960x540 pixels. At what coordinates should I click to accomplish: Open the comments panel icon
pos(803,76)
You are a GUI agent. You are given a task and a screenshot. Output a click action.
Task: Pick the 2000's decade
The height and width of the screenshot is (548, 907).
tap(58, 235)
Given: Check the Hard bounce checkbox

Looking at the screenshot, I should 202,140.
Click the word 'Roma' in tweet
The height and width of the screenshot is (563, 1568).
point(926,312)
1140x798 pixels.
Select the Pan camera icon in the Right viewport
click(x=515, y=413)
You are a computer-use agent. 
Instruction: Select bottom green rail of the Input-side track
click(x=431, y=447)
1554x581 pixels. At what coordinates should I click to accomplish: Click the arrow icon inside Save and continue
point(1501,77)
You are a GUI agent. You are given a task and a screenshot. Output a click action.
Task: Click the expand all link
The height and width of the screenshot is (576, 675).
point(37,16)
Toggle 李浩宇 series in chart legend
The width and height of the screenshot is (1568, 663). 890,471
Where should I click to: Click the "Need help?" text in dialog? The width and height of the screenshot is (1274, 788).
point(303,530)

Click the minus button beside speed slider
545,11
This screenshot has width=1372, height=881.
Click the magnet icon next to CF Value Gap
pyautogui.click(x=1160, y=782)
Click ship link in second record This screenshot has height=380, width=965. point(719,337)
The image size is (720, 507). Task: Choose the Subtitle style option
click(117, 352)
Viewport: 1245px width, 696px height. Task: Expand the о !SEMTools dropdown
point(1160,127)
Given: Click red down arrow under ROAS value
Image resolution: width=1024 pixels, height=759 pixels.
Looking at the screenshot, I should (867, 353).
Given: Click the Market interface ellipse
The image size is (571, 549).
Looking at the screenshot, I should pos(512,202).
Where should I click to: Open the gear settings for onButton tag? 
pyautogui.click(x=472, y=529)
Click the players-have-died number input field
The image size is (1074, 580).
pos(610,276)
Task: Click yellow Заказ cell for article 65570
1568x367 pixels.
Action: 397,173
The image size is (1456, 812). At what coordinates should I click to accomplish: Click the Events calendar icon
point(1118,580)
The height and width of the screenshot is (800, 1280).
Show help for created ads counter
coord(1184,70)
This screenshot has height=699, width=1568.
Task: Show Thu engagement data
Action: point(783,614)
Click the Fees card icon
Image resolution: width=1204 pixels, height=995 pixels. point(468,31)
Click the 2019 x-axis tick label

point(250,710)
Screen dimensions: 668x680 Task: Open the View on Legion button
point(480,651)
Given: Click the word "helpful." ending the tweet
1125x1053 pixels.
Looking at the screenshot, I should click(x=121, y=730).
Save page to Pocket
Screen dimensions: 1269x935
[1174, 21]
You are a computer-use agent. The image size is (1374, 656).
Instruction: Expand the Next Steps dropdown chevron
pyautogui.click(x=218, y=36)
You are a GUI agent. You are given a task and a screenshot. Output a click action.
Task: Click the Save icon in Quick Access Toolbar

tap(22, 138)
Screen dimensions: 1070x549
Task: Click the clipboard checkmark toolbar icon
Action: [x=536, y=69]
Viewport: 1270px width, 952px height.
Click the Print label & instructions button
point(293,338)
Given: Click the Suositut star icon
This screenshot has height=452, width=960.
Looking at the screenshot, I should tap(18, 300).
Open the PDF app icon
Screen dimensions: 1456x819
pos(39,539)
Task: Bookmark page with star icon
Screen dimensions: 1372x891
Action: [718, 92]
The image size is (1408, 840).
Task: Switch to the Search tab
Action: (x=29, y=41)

==========

Requirement: Can you give the lines again from the first one through the line that contains "pos(803,76)", with "comments panel" renamed to "notes panel" and everything else unchanged?

Task result:
960x540 pixels. At what coordinates should I click to accomplish: Open the notes panel icon
pos(803,76)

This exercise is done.